Health

UCHealth cuts code blues by up to 70% with telehealth technologies


UCHealth is a Colorado-based nonprofit healthcare organization comprised of 12 hospitals statewide.

PROBLEM

The organization has a new use case for virtual care, a program called Virtual Deterioration. Essentially, it’s trying to find patients who are in worsening condition in the hospital earlier for emergency and faster treatment to give them the best outcome.

“What we saw before this program was a lot of changes when we tried to detect deterioration, and then when we found it, we contacted the bedside caregivers. to see what happens next,” said Dr.

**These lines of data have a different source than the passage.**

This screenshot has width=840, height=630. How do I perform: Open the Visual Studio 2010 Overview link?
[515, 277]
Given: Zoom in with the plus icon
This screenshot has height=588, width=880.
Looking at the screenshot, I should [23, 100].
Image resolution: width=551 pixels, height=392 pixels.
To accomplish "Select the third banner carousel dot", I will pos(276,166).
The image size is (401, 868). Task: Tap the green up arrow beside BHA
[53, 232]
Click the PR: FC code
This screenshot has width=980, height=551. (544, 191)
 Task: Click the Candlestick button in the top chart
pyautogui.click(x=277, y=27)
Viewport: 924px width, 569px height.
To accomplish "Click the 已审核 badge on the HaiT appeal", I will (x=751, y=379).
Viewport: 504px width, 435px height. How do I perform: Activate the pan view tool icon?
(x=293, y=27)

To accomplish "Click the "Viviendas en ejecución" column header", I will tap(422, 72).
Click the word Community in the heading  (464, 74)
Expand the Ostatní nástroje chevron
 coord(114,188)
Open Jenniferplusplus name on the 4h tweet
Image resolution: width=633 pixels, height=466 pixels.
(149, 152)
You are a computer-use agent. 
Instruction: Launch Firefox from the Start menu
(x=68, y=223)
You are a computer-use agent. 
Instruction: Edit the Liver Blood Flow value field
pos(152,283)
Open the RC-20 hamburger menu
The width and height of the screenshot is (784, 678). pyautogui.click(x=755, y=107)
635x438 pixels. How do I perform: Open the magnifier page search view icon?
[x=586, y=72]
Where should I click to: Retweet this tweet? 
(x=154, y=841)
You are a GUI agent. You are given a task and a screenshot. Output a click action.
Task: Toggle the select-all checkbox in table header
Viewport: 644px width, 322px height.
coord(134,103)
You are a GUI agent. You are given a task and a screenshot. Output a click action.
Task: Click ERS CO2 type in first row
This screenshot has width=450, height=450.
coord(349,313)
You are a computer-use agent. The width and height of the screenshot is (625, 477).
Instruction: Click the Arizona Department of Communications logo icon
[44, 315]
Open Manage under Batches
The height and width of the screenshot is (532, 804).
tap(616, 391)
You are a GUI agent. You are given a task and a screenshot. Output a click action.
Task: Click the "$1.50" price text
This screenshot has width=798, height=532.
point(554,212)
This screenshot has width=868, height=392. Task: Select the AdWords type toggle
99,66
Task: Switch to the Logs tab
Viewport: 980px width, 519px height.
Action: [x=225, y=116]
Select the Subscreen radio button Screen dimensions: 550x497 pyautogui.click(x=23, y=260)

Diana Breyer, chief medical officer. Northern Region officer at UCHealth.

“And so this is part of our plan to reduce that variability for patients who are on site so we can consistently monitor them with regular vital signs. more to make sure we actually saved them and use technology to keep an eye on them more,” she added.

PROPOSE

UCHealth has implemented the AvaSure carrier TeleSitter platform for patient safety and Provider Verification for the virtual ICU. It has extended the use of these technologies to Virtual Deterioration.

Prior to technology implementation, the virtual attenuation process involved staff at a remote clinical command center working in tandem with frontline staff.

“While there are great tech solutions to some of these problems now, the hardest part is managing change with your bedside team, the non-tech part.”

Dr. Diana Breyer, UCHealth

“And we tried a process before using the technology, which included a lot of secure conversations through our EHR, similar to texting, in addition to a lot of phone calls and no real the ability to visualize our patients,” says Amy Hassell, RN, senior director of the Center for Virtual Health at UCHealth.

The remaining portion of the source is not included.